Jesus rät nicht, pauschal jedes Risiko zu vermeiden. Er differenziert zwischen „die ganze Welt gewinnen“ und „Schaden an seiner Seele zu nehmen“. Die Bibel bejaht ausdrücklich Mut, Erfolg, Reichtum und Leistung. Aber wir sollen den Bogen nicht überspannen, indem wir die ganze Welt gewinnen wollen. Zu hohe Ziele, zu großes Risiko schadet uns letztlich mehr als es nutzt.
Jesus schätzt immaterielle Werte wichtiger ein als äußerlich sichtbaren Erfolg. Liest man den Vers im Zusammenhang, ergibt sich ein weiterer Aspekt:
Da sprach Jesus zu seinen Jüngern: Will mir jemand nachfolgen, der verleugne sich selbst und nehme sein Kreuz auf sich und folge mir. Denn wer sein Leben erhalten will, der wird’s verlieren; wer aber sein Leben verliert um meinetwillen, der wird’s finden. Was hülfe es dem Menschen, wenn er die ganze Welt gewönne und nähme doch Schaden an seiner Seele? Oder was kann der Mensch geben, womit er seine Seele auslöse?
Matthäus 16, 24-26
Den Durst unserer Seele kann letztlich kann kein Erfolg, kein Nervenkitzel, kein Geld der Welt wirklich stillen. Man kann der reichste Mensch der Welt sein und trotzdem unglücklich sein. Jesus deutet an: Innerer Frieden im Hier und Jetzt und ewiges Leben kommen aus einer lebendigen Gottesbeziehung – nicht von einem gut gefüllten Rücklagenkonto.
Um diesen inneren Frieden zu bekommen, müssen wir ein Risiko eingehen: Jesus nachfolgen. Das bedeutet praktisch: Anzuerkennen, dass es in unserem Leben keine letzten Sicherheiten gibt und auf Jesus zu vertrauen, dass er uns hält, im Leben und im Tod. Dass wir dazu „unser eigenes Leben verlieren müssen“ wie Jesus sagt, bedeutet nicht, dass wir asketisch und weltfremd leben sollen. Es bedeutet, dass wir uns eingestehen, dass wir nicht allein dadurch glücklich werden, indem wir nur für unsere eigenen, manchmal vielleicht auch egoistischen Ziele leben und arbeiten.

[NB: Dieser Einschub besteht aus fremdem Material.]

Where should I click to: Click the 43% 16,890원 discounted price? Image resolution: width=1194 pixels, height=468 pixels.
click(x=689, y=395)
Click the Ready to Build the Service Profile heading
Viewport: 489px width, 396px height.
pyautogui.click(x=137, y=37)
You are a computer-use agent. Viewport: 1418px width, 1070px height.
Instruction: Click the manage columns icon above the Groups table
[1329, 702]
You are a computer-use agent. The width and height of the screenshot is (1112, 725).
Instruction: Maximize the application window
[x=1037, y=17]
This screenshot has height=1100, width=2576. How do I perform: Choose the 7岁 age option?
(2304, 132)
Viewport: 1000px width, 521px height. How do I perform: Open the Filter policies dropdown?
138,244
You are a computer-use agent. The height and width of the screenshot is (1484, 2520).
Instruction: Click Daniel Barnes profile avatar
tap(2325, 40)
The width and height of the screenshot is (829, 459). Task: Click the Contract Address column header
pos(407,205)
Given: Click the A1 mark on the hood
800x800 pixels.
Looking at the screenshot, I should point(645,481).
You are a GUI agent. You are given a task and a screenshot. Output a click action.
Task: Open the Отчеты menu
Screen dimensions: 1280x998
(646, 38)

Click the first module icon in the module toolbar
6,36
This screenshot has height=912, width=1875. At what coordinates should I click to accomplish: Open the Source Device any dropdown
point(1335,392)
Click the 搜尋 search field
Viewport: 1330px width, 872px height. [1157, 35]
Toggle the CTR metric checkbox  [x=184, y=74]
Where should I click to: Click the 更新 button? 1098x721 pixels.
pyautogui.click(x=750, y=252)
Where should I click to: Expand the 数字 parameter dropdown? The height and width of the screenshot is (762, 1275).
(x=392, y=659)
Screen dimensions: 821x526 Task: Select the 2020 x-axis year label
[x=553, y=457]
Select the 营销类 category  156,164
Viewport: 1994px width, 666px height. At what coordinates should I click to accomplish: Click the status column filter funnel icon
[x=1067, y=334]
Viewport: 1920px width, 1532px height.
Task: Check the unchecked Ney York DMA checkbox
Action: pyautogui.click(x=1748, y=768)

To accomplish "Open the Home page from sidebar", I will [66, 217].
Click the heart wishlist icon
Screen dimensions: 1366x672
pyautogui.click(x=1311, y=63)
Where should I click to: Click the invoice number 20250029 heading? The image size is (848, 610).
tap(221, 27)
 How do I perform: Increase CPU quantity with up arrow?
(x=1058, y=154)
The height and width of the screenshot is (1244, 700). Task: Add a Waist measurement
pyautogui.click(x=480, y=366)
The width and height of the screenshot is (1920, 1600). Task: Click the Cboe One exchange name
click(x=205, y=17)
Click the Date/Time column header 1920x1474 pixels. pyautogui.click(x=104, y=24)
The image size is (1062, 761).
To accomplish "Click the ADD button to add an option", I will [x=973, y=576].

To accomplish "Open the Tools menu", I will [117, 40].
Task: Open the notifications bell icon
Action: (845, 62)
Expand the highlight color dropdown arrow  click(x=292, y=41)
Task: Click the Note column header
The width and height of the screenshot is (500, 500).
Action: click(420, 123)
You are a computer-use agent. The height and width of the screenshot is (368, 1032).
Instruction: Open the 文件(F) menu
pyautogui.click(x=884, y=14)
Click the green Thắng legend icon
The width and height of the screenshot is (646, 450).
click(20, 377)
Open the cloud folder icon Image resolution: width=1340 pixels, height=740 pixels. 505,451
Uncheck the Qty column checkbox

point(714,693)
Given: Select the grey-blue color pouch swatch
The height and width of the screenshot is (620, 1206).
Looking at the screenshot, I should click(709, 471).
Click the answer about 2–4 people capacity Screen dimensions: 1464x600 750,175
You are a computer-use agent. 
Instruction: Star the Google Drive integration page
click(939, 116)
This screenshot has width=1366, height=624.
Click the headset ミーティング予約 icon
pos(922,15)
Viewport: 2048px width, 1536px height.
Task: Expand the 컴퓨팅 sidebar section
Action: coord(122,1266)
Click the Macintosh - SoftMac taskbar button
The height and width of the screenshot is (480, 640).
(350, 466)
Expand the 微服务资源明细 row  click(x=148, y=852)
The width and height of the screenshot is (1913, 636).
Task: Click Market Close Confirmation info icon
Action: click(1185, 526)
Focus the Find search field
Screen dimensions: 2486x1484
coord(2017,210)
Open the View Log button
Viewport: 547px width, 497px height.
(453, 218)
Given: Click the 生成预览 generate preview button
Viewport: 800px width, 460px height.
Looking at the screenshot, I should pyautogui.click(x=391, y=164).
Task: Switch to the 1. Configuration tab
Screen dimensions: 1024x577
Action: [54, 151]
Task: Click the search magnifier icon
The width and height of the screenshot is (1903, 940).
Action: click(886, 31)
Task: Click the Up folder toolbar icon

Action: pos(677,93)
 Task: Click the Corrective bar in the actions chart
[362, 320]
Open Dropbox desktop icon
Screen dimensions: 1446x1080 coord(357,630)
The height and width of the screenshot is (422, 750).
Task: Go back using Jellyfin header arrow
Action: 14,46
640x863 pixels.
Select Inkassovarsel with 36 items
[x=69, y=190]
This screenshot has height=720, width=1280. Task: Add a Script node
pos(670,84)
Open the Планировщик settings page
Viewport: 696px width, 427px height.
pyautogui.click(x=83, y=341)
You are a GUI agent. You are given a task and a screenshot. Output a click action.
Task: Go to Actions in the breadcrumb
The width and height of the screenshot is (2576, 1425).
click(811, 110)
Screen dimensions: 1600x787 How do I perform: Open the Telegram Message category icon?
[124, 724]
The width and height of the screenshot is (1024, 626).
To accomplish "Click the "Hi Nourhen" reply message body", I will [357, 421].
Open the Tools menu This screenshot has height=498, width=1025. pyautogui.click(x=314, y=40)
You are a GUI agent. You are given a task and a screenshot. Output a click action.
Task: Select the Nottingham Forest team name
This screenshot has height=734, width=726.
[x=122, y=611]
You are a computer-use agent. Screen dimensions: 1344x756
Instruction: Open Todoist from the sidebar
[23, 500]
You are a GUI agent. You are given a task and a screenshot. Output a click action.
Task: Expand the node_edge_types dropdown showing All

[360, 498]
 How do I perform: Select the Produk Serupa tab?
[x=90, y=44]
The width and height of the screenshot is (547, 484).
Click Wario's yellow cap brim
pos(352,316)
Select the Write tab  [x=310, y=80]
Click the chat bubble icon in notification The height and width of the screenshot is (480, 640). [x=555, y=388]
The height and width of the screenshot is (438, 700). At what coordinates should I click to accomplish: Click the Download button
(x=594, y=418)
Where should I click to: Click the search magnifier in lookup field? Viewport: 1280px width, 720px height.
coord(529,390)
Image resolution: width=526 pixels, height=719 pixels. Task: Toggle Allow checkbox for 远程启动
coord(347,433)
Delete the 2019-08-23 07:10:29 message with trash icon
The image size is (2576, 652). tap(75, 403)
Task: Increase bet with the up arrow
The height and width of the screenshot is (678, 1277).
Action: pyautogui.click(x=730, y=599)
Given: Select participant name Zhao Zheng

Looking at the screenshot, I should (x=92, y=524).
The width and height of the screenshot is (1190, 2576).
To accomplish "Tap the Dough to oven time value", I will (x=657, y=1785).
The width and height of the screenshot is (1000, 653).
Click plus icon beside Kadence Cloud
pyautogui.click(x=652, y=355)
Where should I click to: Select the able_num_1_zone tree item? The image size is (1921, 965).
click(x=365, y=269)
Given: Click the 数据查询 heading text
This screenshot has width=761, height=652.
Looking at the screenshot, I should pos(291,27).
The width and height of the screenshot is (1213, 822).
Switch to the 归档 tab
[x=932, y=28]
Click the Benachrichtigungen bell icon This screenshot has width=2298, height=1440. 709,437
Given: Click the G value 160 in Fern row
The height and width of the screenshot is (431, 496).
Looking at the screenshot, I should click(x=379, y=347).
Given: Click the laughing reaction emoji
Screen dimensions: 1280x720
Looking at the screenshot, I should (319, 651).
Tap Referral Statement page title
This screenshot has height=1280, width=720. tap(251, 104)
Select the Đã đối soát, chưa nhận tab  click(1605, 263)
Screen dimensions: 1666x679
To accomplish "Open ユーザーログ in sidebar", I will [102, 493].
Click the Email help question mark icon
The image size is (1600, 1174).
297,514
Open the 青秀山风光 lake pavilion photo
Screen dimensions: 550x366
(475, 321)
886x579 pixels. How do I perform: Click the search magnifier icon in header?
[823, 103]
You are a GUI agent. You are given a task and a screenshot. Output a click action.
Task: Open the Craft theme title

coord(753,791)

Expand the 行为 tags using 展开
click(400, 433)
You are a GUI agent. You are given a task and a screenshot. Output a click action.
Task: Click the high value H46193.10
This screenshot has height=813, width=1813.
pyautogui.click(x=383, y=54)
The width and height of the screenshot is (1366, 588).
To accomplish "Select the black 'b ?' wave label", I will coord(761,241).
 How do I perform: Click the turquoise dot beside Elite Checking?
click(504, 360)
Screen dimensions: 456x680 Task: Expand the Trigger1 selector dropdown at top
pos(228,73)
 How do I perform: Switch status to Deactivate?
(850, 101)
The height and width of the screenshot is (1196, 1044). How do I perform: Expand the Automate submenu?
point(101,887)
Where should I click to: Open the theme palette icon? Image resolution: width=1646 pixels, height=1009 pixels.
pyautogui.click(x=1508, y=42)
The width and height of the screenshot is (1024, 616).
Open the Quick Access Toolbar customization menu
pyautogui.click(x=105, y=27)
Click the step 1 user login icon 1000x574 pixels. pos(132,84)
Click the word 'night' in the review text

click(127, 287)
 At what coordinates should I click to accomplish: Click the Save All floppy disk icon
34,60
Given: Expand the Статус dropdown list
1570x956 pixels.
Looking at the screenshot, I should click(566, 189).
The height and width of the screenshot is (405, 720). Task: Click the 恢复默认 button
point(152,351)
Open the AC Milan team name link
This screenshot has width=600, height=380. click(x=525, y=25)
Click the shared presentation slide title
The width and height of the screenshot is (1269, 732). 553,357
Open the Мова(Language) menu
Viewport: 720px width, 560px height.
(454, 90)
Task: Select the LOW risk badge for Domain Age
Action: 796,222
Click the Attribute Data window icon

Jesus ermutigt uns, das Risiko einzugehen und alles auf eine Karte zu setzen: Bewusst mit Gott zu leben. Das ist nichts für Weicheier. Es ist ein echtes Abenteuer, das mit Wagnissen und Risiken verbunden. Aber ich möchte es nicht mehr missen. Es hat sich gelohnt, mein Leben auf diese Karte zu setzen.